For me, one of the most interesting -- if completely unscientific -- methods of guaging public opinions after a significant event is to check the most emailed stories on Yahoo! News.

This morning, I expected the number one slot to belong to some thoughtful commentary on September 11th; its meaning and impact on our national life, etc.

But the most popular story this AM isn't a tribute to the fallen, or memories of that fateful day - it's a commentary by MSNBC's Keith Olbermann taking George Bush to task for, well, just about everything.

Here's Olbermann:

[Post 9/11/2001] Terrorists did not come and steal our newly-regained sense of being American first, and political, fiftieth. Nor did the Democrats. Nor did the media. Nor did the people.

The President -- and those around him -- did that.

They promised bi-partisanship, and then showed that to them, "bi-partisanship" meant that their party would rule and the rest would have to follow, or be branded, with ever-escalating hysteria, as morally or intellectually confused, as appeasers, as those who, in the Vice President's words yesterday, "validate the strategy of the terrorists."
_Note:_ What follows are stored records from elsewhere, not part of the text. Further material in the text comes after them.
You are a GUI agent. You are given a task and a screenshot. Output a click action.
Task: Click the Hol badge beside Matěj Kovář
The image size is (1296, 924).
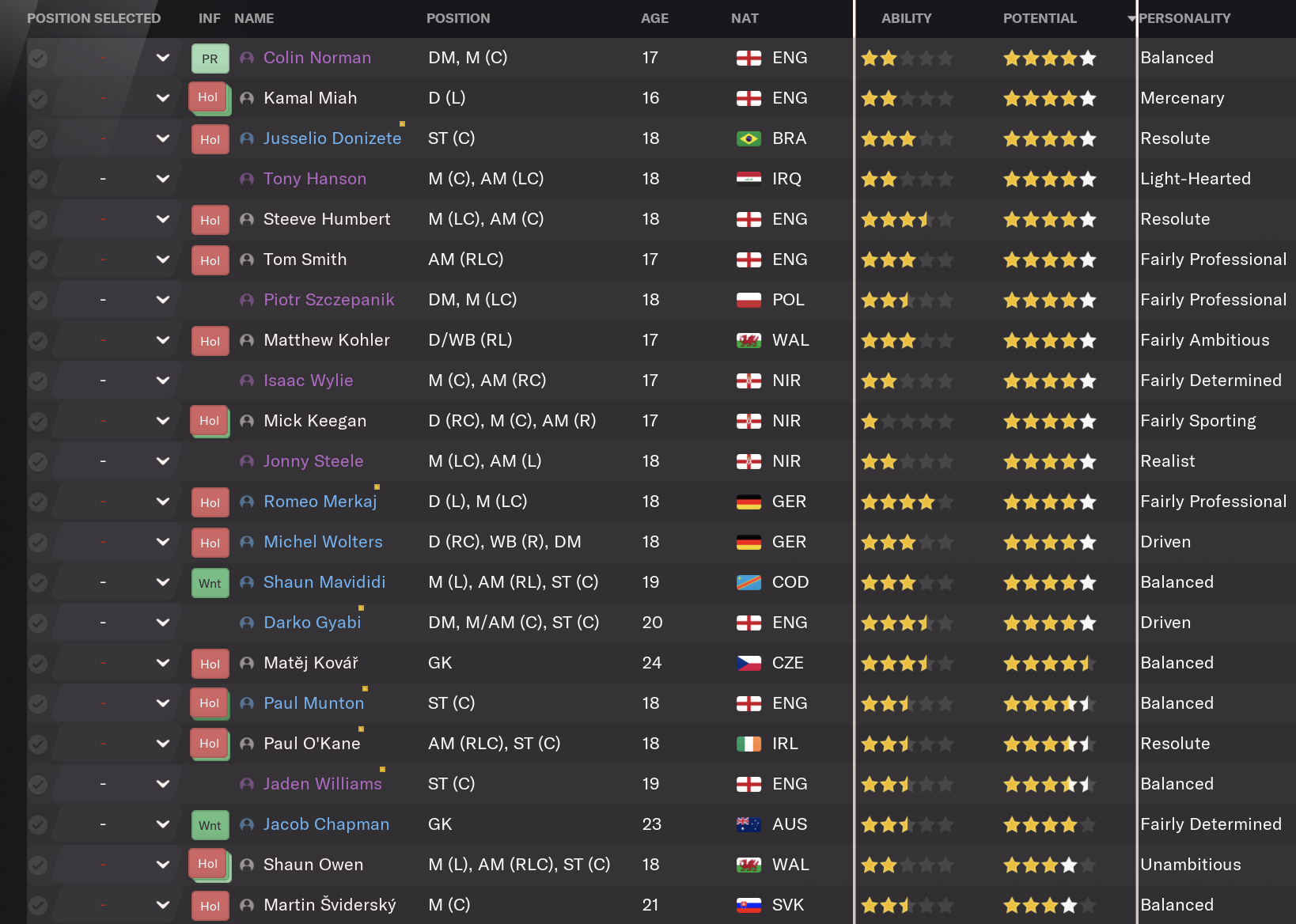coord(210,664)
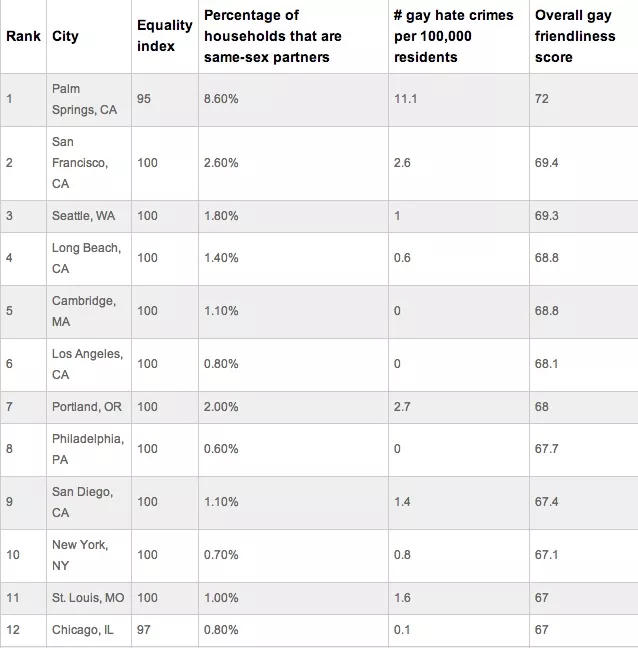
Task: Select the San Diego, CA cell
Action: click(89, 503)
They promised protection, and then showed that to them "protection" meant going to war against a despot whose hand they had once shaken, a despot who we now learn from our own Senate Intelligence Committee, hated al-Qaida as much as we did.

The polite phrase for how so many of us were duped into supporting a war, on the false premise that it had 'something to do' with 9/11 is "lying by implication."

The impolite phrase is "impeachable offense."


Hear, hear!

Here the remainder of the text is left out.